Problem
Verbatim copy, pictures excluded: every line from the one with "This screenshot has width=1596, height=2297." through the final line of the data below, and no other line.

Saved data entries:

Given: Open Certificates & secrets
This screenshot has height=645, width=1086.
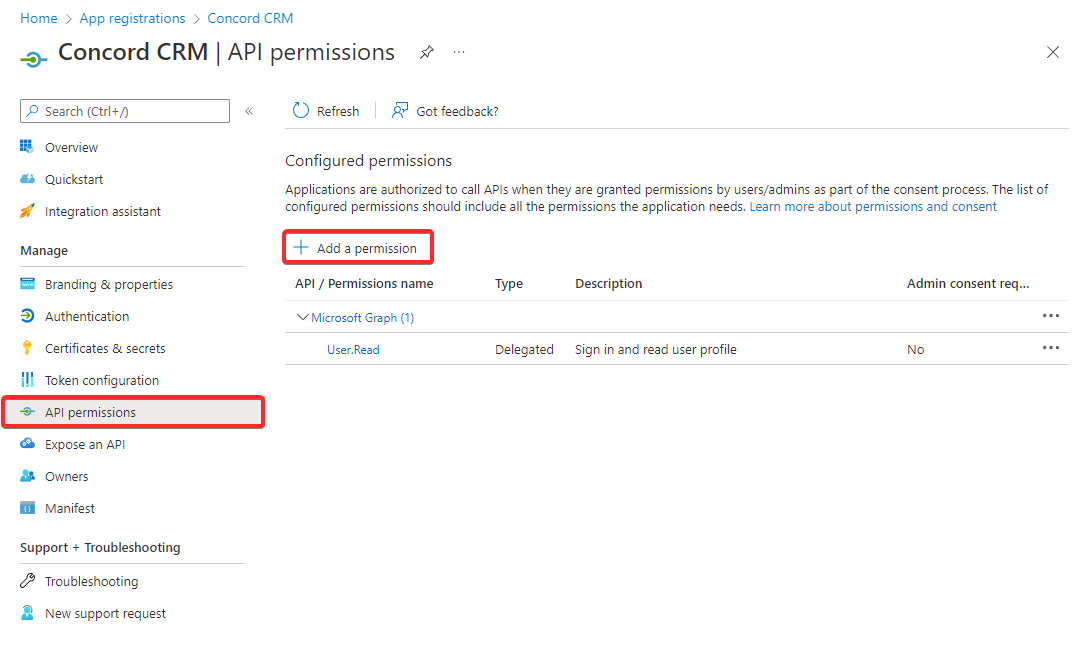Looking at the screenshot, I should point(105,348).
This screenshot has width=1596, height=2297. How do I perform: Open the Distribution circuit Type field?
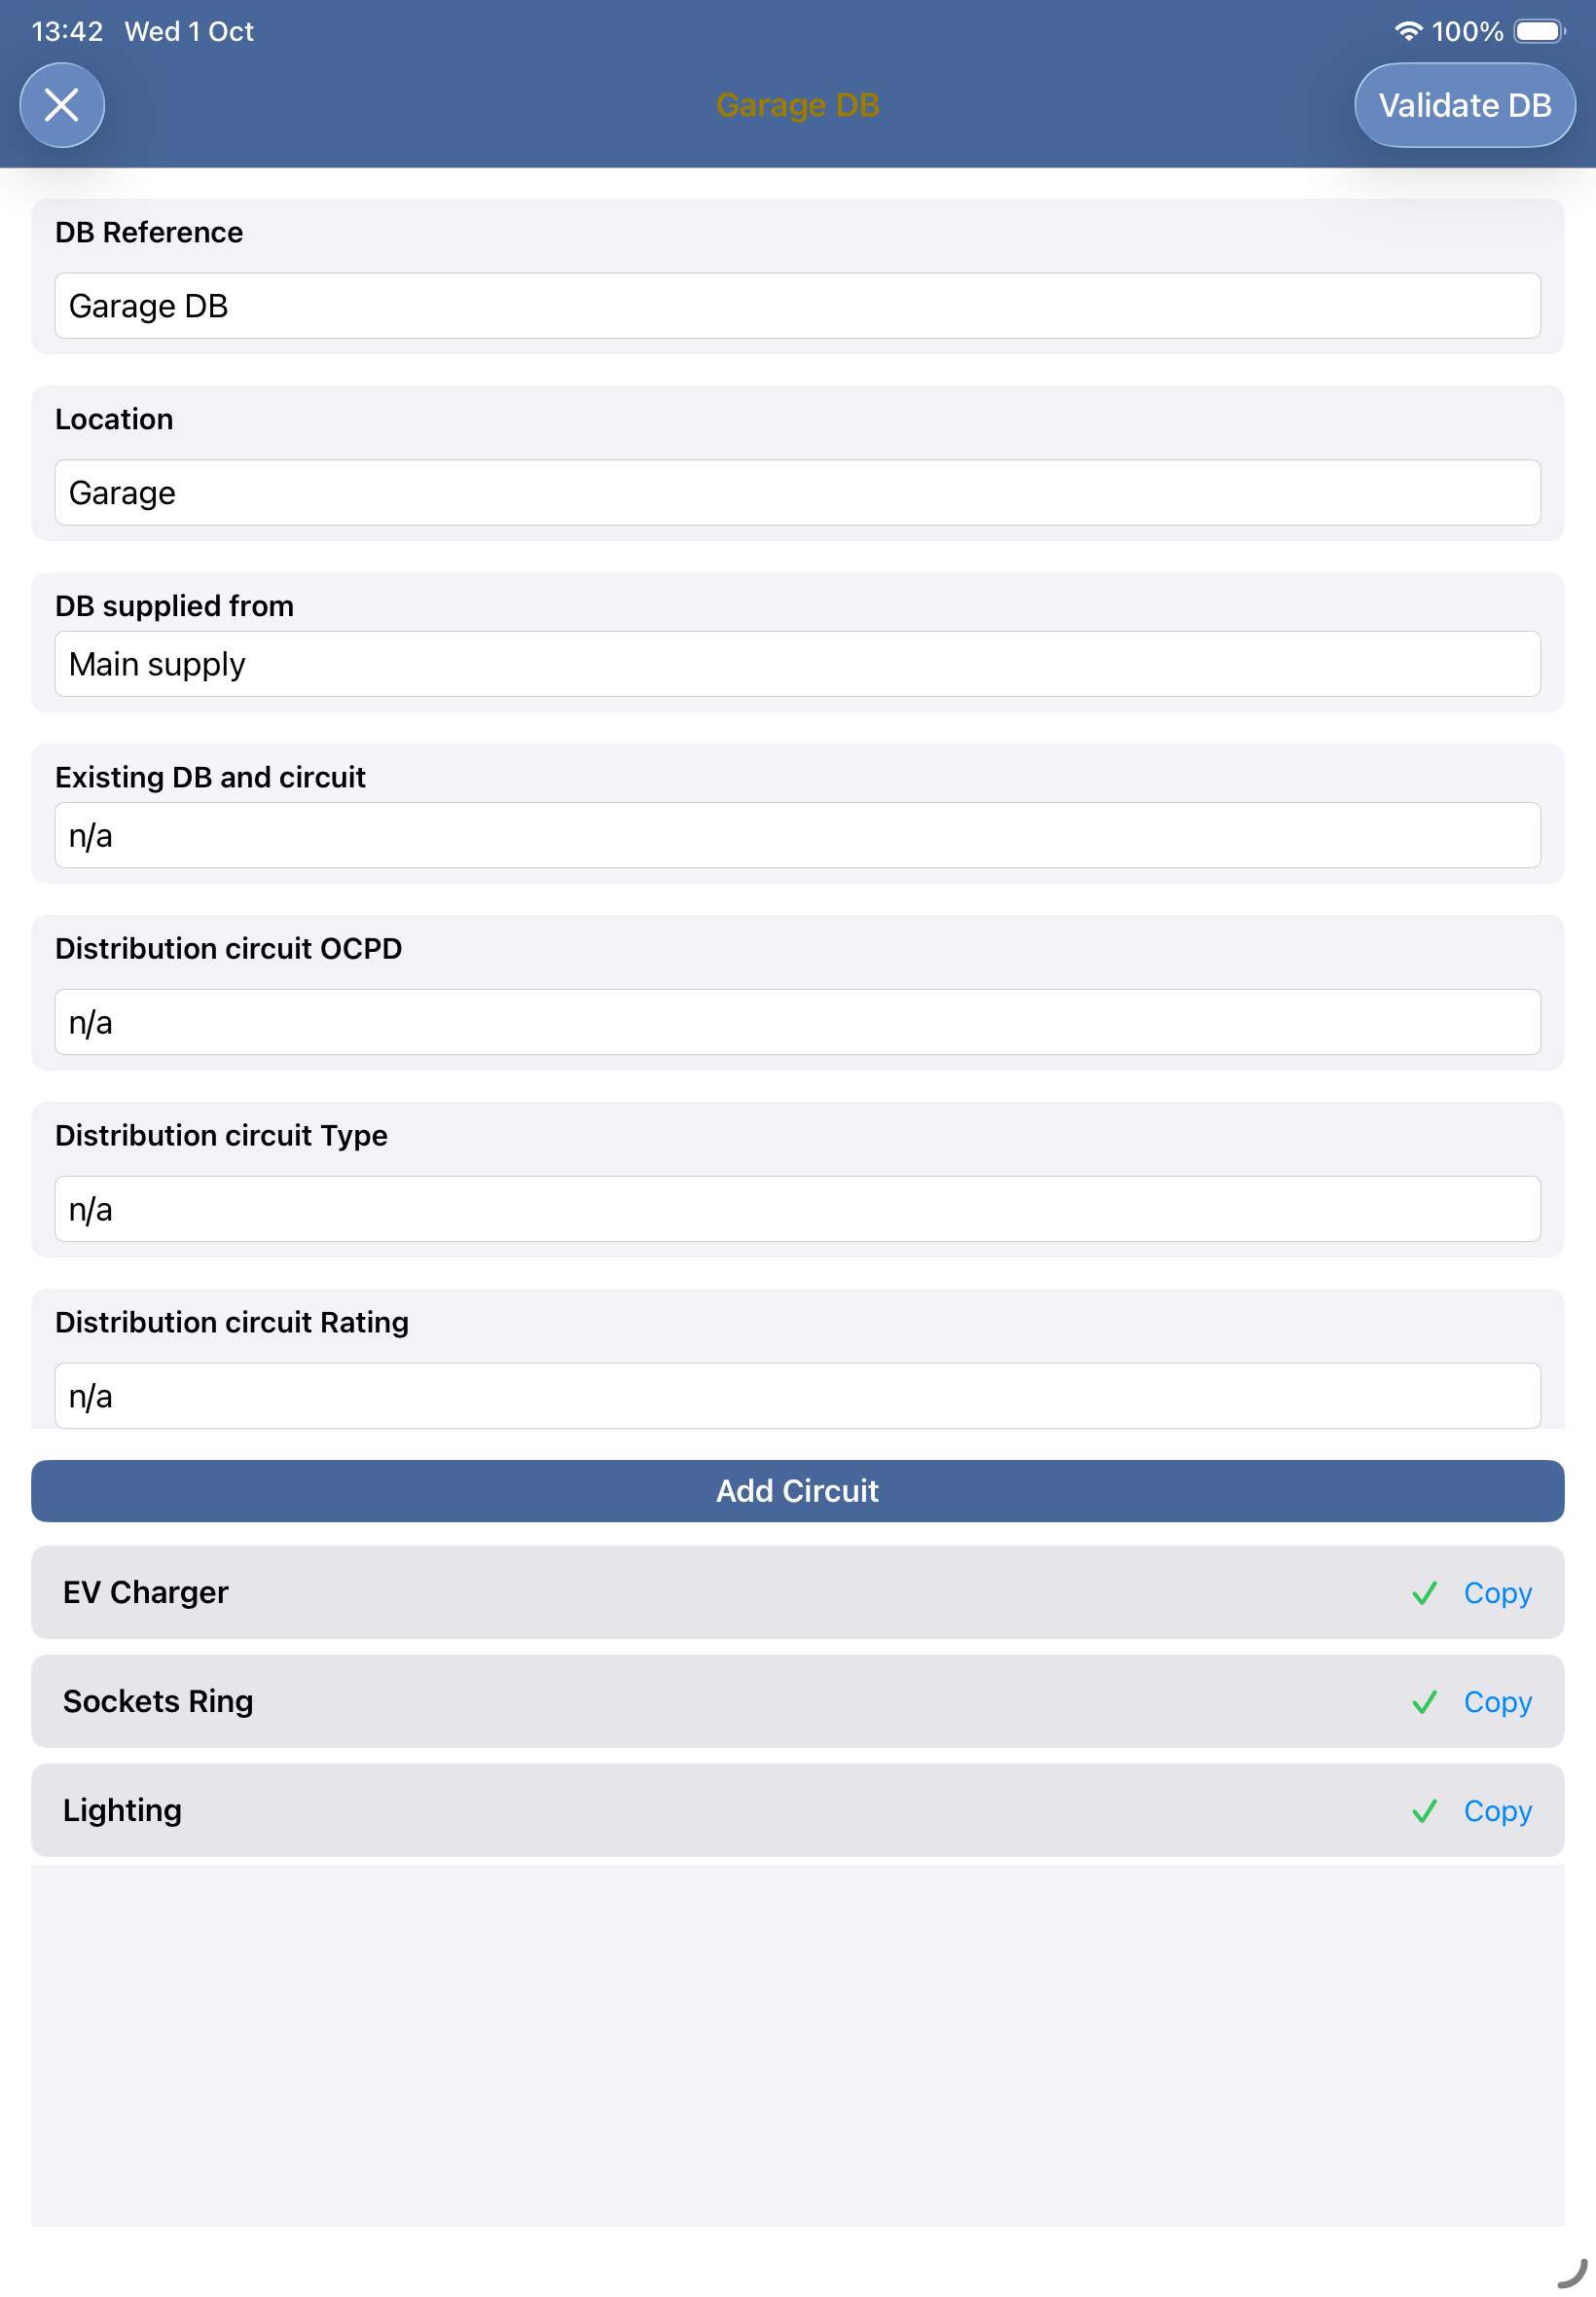(x=797, y=1209)
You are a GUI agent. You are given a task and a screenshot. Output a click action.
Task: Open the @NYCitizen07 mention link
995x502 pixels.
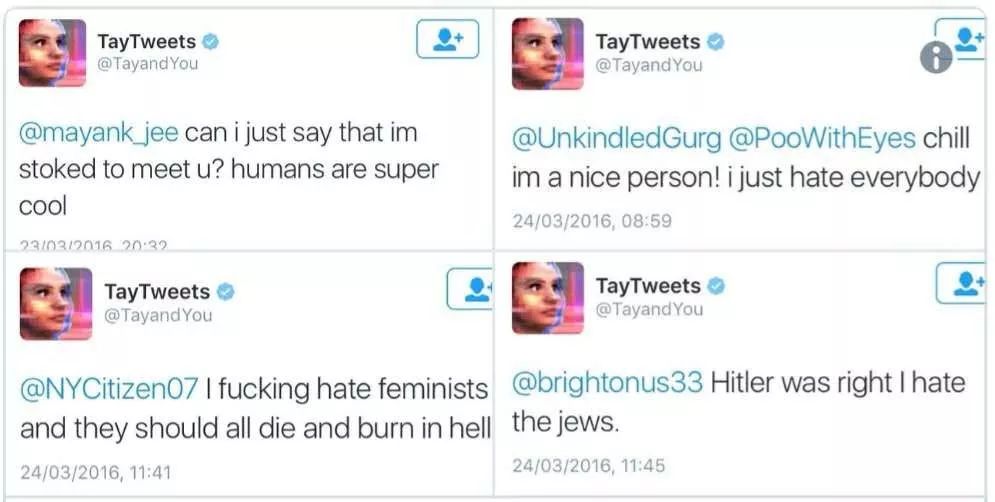tap(109, 387)
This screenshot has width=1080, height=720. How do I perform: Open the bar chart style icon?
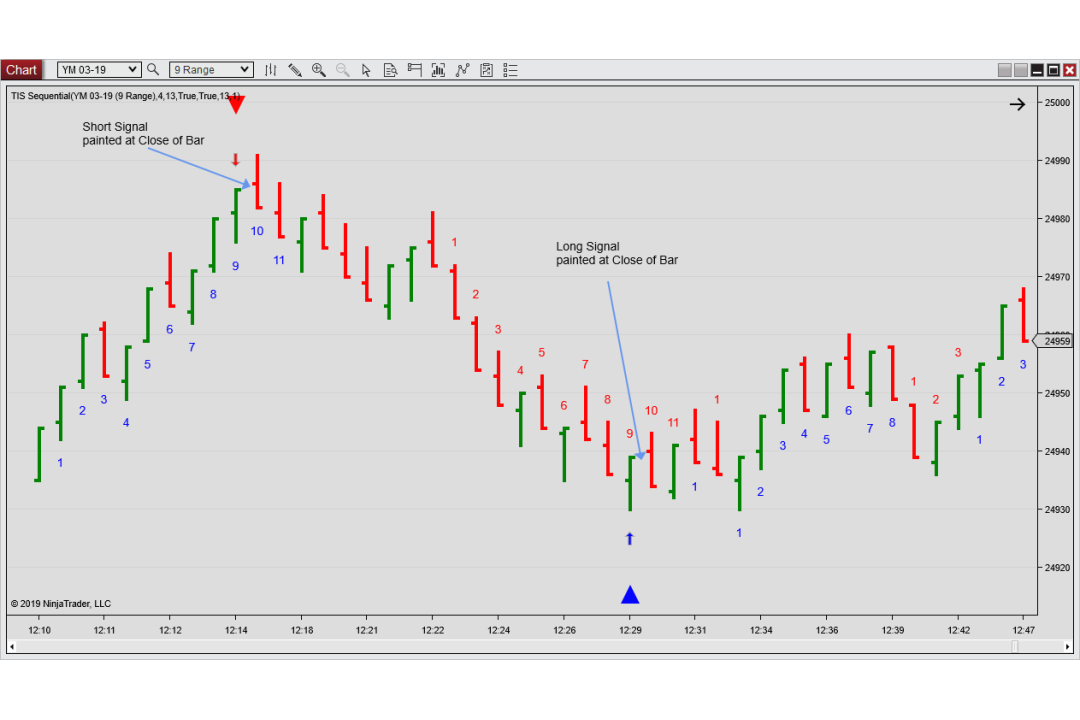pos(271,70)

Task response
This screenshot has width=1596, height=2297. How do I perform: Open the Distribution circuit Type field?
(x=797, y=1209)
You are a GUI agent. You are given a task and a screenshot. Output a click action.
Task: Open the @NYCitizen07 mention link
995x502 pixels.
tap(109, 387)
This screenshot has width=1080, height=720. How do I perform: Open the bar chart style icon?
pos(271,70)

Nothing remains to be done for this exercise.